Higher-Order Newton Methods with Polynomial Work per Iteration
Amir Ali Ahmadi, Abraar Chaudhry, Jeffrey Zhang
TL;DR
This work introduces higher-order Newton methods of order $d$ that replace the $d$-th order Taylor expansion with an sos-convex polynomial and minimize it via semidefinite programs, achieving polynomial-in-$n$ per-iteration cost for fixed $d$ and local convergence of order $d$ without requiring global convexity. A globally convergent variant is provided for odd $d$ under additional smoothness and convexity-like assumptions, with a proven $O(k^{-d})$ decrease in objective value. Numerical experiments in one and two dimensions illustrate larger basins of attraction and faster convergence relative to classical Newton, including a Beale function example. The framework leverages SOS techniques and the first level of the Lasserre hierarchy to obtain tractable SDP formulations, and opens avenues for scalable relaxations and higher-order quasi-Newton extensions in nonconvex optimization.
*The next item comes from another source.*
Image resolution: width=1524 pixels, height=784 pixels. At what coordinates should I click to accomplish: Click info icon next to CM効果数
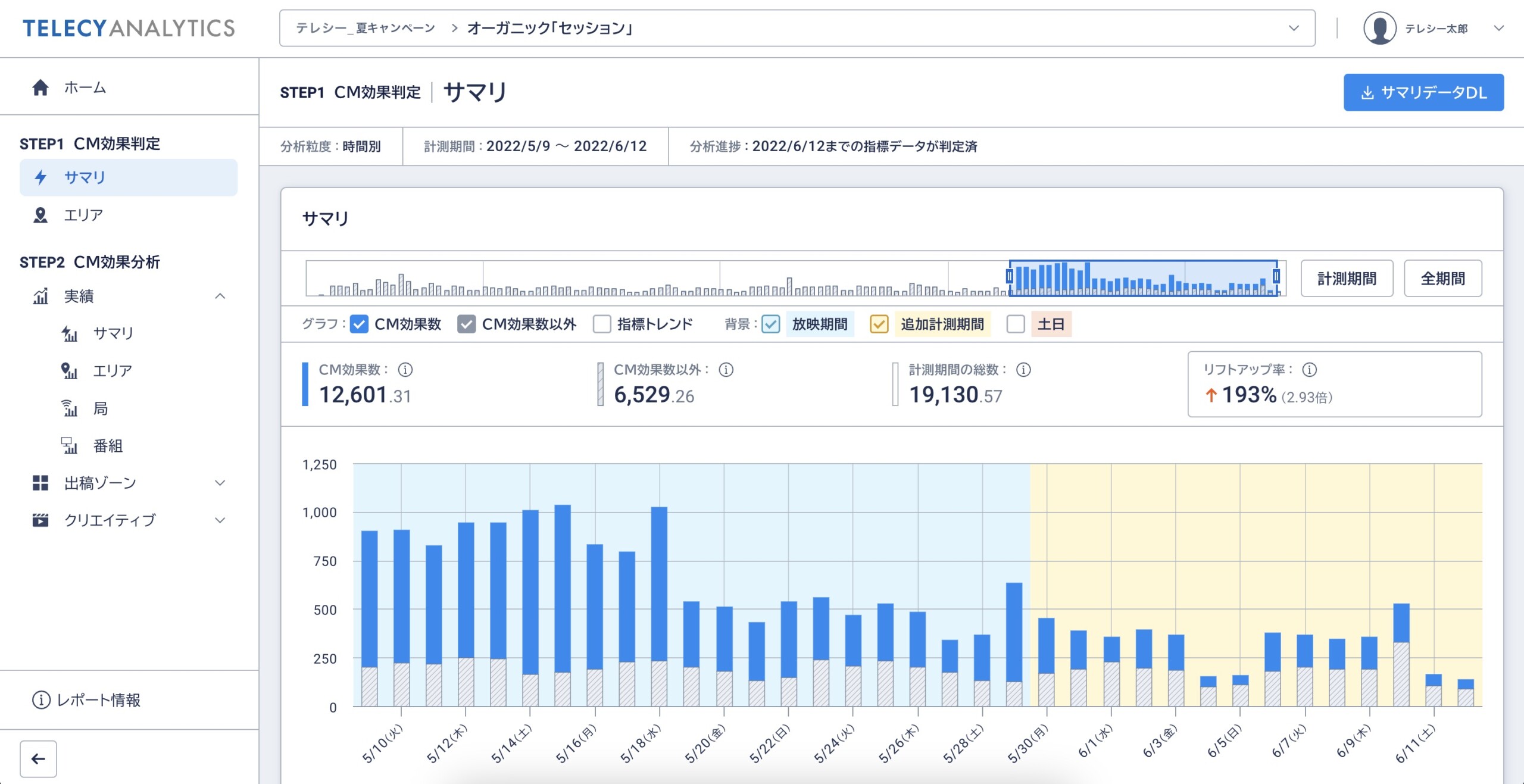coord(405,370)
Overall, the paper offers a principled, polynomial-cost pathway to higher-order Newton methods with provable convergence guarantees and practical demonstrations.
Abstract
We present generalizations of Newton's method that incorporate derivatives of an arbitrary order $d$ but maintain a polynomial dependence on dimension in their cost per iteration. At each step, our $d^{\text{th}}$-order method uses semidefinite programming to construct and minimize a sum of squares-convex approximation to the $d^{\text{th}}$-order Taylor expansion of the function we wish to minimize. We prove that our $d^{\text{th}}$-order method has local convergence of order $d$. This results in lower oracle complexity compared to the classical Newton method. We show on numerical examples that basins of attraction around local minima can get larger as $d$ increases. Under additional assumptions, we present a modified algorithm, again with polynomial cost per iteration, which is globally convergent and has local convergence of order $d$.